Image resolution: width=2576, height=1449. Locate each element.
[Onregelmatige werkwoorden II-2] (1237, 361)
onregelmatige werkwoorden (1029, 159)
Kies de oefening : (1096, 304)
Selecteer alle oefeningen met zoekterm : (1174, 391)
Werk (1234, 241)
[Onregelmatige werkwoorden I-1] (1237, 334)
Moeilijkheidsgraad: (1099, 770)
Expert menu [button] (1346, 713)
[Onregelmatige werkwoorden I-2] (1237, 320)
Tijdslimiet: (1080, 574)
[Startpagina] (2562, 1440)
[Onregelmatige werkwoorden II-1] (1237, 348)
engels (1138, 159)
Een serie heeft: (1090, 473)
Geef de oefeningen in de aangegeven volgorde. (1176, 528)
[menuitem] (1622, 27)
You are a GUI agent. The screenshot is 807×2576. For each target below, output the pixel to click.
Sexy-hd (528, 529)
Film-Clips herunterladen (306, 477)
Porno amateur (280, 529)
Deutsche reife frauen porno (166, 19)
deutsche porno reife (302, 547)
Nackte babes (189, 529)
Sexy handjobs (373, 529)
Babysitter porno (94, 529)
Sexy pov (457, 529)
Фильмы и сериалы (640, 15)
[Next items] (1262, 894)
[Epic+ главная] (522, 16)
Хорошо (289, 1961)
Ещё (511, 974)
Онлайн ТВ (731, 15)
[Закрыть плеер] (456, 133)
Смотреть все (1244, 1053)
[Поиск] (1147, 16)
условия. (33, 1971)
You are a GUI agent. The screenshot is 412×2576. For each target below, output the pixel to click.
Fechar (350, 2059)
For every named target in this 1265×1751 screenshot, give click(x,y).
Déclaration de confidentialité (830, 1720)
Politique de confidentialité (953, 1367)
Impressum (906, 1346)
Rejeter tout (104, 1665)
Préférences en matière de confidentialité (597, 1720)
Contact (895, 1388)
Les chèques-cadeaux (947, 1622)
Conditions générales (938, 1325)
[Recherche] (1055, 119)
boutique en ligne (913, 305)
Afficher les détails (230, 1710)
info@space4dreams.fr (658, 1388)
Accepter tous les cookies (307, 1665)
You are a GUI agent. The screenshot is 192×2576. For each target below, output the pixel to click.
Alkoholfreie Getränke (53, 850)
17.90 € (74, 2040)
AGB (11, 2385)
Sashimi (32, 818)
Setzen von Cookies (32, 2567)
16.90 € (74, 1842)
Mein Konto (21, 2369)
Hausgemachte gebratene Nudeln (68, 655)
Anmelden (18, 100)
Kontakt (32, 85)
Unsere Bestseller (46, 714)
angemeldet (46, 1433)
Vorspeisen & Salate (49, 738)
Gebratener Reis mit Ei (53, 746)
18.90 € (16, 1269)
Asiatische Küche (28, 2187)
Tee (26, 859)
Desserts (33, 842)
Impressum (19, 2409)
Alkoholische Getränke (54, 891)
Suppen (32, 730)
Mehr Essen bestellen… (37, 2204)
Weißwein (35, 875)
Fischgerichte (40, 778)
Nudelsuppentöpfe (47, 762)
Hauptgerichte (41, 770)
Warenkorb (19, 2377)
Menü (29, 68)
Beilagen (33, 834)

____

Return the opening line of the data and every line after it through the line containing "Expert menu [button] (1346, 713)", please, exactly as written and with nothing added.

#### Your solution:
Image resolution: width=2576, height=1449. Locate each element.
[Onregelmatige werkwoorden II-2] (1237, 361)
onregelmatige werkwoorden (1029, 159)
Kies de oefening : (1096, 304)
Selecteer alle oefeningen met zoekterm : (1174, 391)
Werk (1234, 241)
[Onregelmatige werkwoorden I-1] (1237, 334)
Moeilijkheidsgraad: (1099, 770)
Expert menu [button] (1346, 713)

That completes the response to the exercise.